Mit Bescheid vom 5. Januar 2010 bewilligte die Arbeitsgemeinschaft SGB II Sangerhausen (Arge), die Rechtsvorgängerin des Beklagten ist, dem Kläger Grundsicherungsleistungen als Vorschuss für die Zeit vom 1. Januar 2010 bis 31. Januar 2010 in Höhe von 289,00 EUR und für die Zeit vom 1. Februar 2010 bis 30. Juni 2010 in Höhe von monatlich 359,00 EUR. Unter dem 3. Februar 2010 erließ die Arge einen Änderungsbescheid, mit welchem sie für die Zeit vom 1. Januar 2010 bis 31. Januar 2010 Grundsicherungsleistungen in Höhe von 359,00 EUR im Rahmen einer endgültigen Festsetzung für diesen Zeitraum bewilligte und den vorangegangenen Bewilligungsbescheid teilweise aufhob. Seit dem 9. Februar 2010 sitzt der Kläger in der Justizvollzugsanstalt Halle, voraussichtlich noch bis zum 15. Mai 2012, in Haft. Mit Bescheid vom 2. Juli 2010 hob die Arge die Entscheidung vom 5. Januar 2010 für die Zeit vom 9. Februar 2010 bis 30. Juni 2010 auf und forderte von dem Kläger die Erstattung der im Zeitraum vom 9. Februar 2010 bis 31. März 2010 gezahlten Grundsicherungsleistungen in Höhe von insgesamt 622,27 EUR sowie die Beiträge zur Kranken- und Pflegeversicherung in Höhe von insgesamt 249,76 EUR zurück. Zur Begründung führte sie aus, der seit dem 9. Februar 2010 inhaftierte Kläger habe gewusst oder hätte wissen müssen, dass der ihm zuerkannte Anspruch zum Ruhen gekommen oder ganz oder teilweise weggefallen sei. Die seit der Inhaftierung erbrachten Grundsicherungsleistungen und Beiträge für die Kranken- und Pflegeversicherung seien daher von ihm zu erstatten. Den dagegen erhobenen Widerspruch wies die Arge mit Widerspruchsbescheid vom 9. September 2010 mit der Begründung zurück, die Voraussetzungen für die Aufhebung und Erstattung der Grundsicherungsleistungen seien gegeben. Dem Kläger sei bewusst gewesen oder es habe ihm zumindest bewusst sein müssen, dass er wegen der über sechs Monate andauernden Haft keinen Anspruch auf die Leistungen der Grundsicherung mehr habe. Hierfür spreche auch, dass er ihr den Haftantritt gemeldet habe.

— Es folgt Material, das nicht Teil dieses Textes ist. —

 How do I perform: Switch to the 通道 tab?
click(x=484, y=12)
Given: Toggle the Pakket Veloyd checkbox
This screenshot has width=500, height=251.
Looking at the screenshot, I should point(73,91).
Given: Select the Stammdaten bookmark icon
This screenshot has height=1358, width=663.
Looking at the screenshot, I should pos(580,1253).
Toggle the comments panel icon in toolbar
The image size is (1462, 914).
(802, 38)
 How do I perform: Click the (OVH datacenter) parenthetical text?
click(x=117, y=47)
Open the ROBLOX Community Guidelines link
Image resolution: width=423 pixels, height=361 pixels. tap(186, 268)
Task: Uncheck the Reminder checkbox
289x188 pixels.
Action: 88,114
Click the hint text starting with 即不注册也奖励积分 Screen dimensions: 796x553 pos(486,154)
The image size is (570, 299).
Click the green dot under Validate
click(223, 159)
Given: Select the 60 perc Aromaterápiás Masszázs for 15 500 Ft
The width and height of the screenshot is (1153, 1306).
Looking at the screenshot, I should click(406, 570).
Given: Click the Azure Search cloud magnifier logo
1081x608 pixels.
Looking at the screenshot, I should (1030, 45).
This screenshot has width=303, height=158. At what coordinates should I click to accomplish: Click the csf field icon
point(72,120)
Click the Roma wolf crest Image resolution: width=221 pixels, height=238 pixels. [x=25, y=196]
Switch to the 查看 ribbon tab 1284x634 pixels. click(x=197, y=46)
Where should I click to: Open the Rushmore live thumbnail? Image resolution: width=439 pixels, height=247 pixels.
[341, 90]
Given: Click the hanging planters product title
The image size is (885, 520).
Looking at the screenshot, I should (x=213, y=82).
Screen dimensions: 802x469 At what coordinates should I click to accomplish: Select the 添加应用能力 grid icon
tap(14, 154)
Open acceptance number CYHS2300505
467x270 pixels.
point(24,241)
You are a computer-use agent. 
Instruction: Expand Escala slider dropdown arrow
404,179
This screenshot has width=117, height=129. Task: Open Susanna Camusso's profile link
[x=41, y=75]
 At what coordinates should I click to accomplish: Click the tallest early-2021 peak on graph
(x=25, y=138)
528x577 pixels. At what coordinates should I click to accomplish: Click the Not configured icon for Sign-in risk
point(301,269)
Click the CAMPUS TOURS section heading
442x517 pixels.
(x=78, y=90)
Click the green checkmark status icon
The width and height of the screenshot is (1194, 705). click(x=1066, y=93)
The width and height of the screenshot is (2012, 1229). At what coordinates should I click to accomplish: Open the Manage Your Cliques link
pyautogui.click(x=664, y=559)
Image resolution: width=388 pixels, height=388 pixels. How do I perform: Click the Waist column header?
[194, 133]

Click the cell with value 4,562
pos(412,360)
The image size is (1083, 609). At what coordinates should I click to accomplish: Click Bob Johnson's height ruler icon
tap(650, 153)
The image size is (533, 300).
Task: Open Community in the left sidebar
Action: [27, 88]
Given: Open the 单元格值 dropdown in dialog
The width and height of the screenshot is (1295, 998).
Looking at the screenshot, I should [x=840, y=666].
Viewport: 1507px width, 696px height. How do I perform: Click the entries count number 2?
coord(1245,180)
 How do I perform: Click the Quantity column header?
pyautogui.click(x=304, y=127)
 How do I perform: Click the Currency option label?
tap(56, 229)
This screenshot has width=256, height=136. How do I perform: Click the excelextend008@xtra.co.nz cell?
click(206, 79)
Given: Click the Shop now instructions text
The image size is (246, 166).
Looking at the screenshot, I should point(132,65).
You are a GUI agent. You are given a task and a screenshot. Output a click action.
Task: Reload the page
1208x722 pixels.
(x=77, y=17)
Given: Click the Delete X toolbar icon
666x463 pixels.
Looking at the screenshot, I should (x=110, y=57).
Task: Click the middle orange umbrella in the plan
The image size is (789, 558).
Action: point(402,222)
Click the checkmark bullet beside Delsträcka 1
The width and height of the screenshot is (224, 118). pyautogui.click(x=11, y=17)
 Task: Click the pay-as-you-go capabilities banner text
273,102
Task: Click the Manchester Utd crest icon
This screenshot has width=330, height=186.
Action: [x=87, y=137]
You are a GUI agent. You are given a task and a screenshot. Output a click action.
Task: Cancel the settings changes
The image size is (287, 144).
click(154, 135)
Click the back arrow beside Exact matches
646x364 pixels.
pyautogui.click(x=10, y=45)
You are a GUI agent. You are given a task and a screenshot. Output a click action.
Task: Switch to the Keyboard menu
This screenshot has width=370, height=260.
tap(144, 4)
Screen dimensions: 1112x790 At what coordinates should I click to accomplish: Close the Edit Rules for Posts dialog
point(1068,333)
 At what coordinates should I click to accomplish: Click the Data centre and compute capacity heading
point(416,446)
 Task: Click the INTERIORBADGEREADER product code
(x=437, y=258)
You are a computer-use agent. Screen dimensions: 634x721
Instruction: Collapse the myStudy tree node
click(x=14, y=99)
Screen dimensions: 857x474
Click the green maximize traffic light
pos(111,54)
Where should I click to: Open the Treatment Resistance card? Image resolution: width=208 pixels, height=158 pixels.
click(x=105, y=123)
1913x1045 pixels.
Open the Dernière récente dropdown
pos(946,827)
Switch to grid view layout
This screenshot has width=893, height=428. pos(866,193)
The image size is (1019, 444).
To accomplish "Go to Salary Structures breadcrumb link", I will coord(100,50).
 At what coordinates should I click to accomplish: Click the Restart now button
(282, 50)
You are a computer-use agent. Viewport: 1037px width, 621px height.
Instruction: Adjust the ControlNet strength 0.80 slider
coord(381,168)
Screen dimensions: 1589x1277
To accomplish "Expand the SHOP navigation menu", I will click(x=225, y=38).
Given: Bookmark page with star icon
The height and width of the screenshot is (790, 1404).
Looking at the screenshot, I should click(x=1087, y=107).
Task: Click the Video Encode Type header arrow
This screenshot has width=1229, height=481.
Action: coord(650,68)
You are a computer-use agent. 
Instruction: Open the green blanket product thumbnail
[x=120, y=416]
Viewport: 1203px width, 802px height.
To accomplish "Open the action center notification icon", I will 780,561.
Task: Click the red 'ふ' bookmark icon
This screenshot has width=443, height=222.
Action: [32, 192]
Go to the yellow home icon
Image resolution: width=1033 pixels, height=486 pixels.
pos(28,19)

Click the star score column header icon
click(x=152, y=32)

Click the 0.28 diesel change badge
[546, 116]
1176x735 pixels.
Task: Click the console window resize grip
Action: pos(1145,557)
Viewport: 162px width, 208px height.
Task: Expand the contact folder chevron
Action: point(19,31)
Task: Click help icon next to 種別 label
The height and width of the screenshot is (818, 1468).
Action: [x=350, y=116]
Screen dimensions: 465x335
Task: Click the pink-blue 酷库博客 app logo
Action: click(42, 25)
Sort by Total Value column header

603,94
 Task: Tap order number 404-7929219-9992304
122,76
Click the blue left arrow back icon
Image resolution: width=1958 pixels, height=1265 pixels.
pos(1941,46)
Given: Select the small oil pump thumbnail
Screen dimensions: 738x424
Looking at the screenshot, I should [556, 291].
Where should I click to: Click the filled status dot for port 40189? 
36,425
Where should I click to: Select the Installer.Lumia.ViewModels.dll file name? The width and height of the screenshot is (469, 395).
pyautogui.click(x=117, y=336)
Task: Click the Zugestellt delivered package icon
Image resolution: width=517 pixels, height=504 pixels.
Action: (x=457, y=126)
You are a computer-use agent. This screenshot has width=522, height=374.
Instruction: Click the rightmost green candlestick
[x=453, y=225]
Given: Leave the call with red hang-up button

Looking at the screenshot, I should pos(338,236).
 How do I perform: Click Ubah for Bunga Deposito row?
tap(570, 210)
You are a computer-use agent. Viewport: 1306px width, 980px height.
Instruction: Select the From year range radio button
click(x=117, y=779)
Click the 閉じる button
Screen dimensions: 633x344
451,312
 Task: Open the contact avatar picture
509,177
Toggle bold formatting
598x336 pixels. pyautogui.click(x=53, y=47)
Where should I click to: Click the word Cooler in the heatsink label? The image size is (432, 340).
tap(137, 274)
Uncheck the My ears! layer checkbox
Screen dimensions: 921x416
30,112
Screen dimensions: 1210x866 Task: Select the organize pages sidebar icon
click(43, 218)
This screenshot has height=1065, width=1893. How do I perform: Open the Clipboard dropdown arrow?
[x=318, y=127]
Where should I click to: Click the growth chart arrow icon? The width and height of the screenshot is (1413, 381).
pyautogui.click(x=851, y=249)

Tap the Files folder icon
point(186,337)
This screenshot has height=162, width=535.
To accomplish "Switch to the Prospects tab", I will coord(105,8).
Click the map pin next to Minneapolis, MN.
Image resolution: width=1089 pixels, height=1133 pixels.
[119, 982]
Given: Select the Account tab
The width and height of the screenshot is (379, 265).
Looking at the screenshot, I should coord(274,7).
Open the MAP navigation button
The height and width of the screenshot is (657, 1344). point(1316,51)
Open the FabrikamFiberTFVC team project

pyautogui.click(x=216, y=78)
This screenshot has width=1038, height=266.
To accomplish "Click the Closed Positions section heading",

Daraufhin erhob der Kläger am 4. Oktober 2010 über seinen Bevollmächtigten bei dem Sozialgericht Halle Klage und ließ zur Begründung vortragen, er habe seinen Haftantritt bei der Beklagten gemeldet und auch die Haftbescheinigung nachgereicht, so dass er die Überzahlung nicht verschuldet habe. Er sei seiner Mitteilungspflicht hinreichend nachgekommen. Als juristischer Laie habe er aber nicht wissen können, dass die Haftdauer für den Leistungsbezug ausschlaggebend sei.
Mit Schriftsatz vom 15. Juni 2011 hat der Kläger den Antrag gestellt, ihm für das Klageverfahren Prozesskostenhilfe unter Beiordnung seines Bevollmächtigten zu bewilligen. Diesen Antrag hat das Sozialgericht Halle am 24. November 2011 durch Beschluss mit der Begründung abgelehnt, die von dem Kläger beabsichtigte Rechtsverfolgung biete keine hinreichende Aussicht auf Erfolg, da die angefochtene Aufhebungs- und Erstattungsentscheidung rechtmäßig sei und den Kläger nicht in seinen Rechten verletze. Das Sozialgericht hat hierzu ausgeführt: Nach Erlass des Bewilligungsbescheides vom 5. Januar 2010 in der Fassung des Änderungsbescheides vom 3. Februar 2010 sei aufgrund des Beginns der über sechs Monate andauernden Haft des Klägers eine wesentliche Änderung in den tatsächlichen Verhältnissen eingetre...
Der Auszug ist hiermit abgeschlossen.